As we continued to talk I began to recognize the moment as the kind that would change my understanding  of the world. She was my age and lived on a ranch nearby.  As the rodeo began we had already been laughing and talking like sisters for over an hour.  Inevitably she asked why I was in Mexico and I explained that I was studying at the University in Guadalajara.  The look that crossed her face, changing the shape of her eyes will always remain as a teacher for me.  She congratulated me so genuinely that what ever pride I had in that moment melted away shamefully.  It was always her dream to study in Guadalajara, she explained to me quickly and then added that it would never happen.  After that she looked back out at the rodeo and sensing that the topic was a painful one,  I respectfully turned my attention likewise to the crowd.  My mind fixated on the reality of my role in such an injustice and of the “system” that relies on that injustice to continue at all cost.  We sat like this for another hour until the last event was cheered for and the champions awarded their prizes.

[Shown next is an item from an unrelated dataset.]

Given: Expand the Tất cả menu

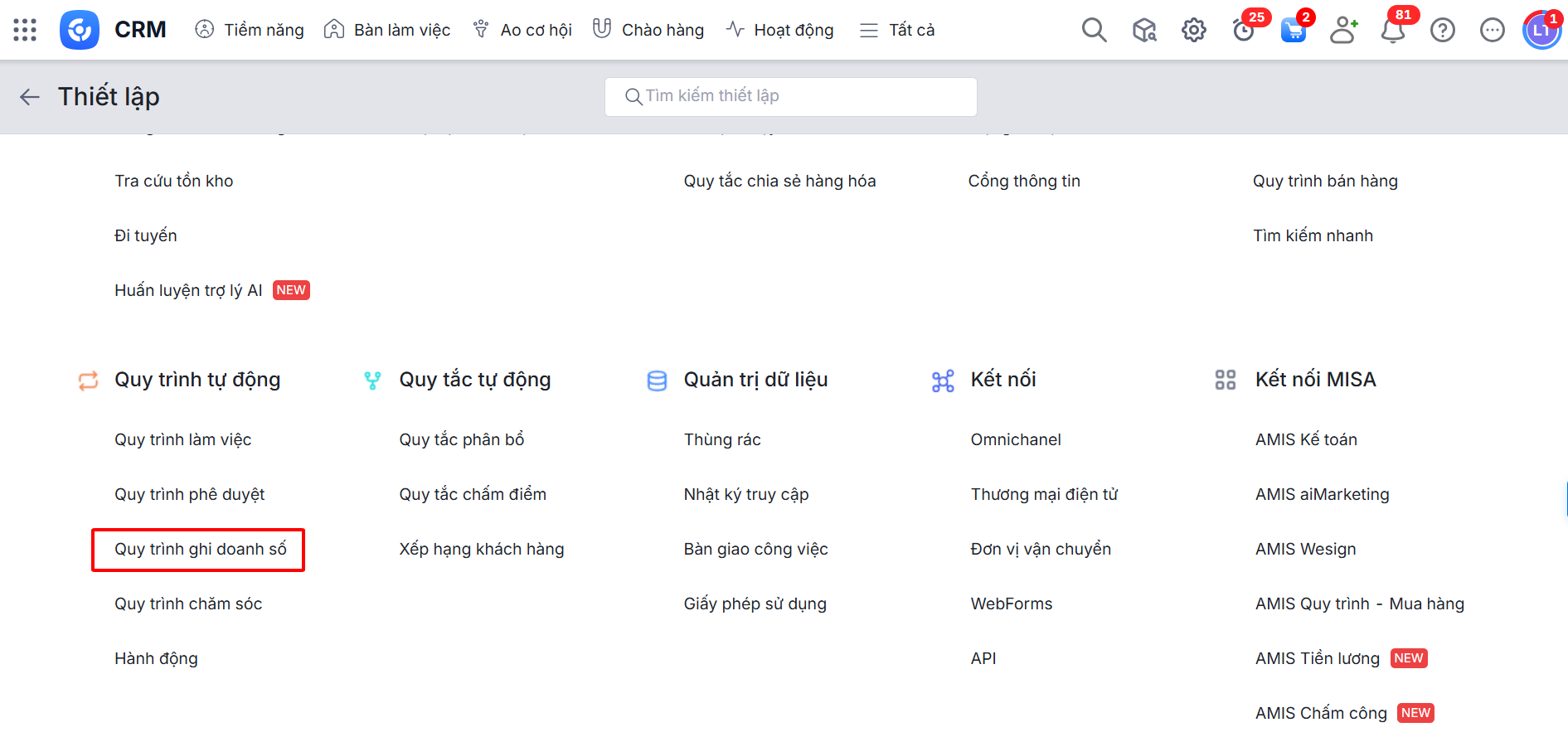Looking at the screenshot, I should point(897,31).
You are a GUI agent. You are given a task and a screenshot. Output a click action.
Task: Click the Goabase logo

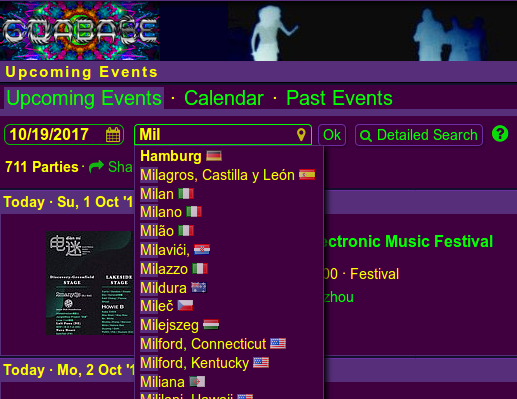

It was dark and after a melancholic parting, my companion followed after her family and I followed the wandering streams of flashlights navigating the precarious slopes out of the arena and towards the highway.  The rodeo grounds above the darkened arena was filled by groups of wobbly men talking loudly to one another and frantic women busily herding groups of children, balloons and bags of uneaten sweets gripped tightly in their sticky hands.  Working harder than usual to get my bearing on the situation, I was snatched up by a lovely wrinkled old woman.  She swooped me away from the apprehensively poorly lighting and inserted me into the crowds migrating across the highway.  She stopped at a taco stand efficiently filling plate after plate for the hungry groups crowded around limited plastic seating.  The elderly woman explained with a wily understanding of her community that the next bus will be full and that I should wait for the next one, in the meantime she ordered two plates and sat me down.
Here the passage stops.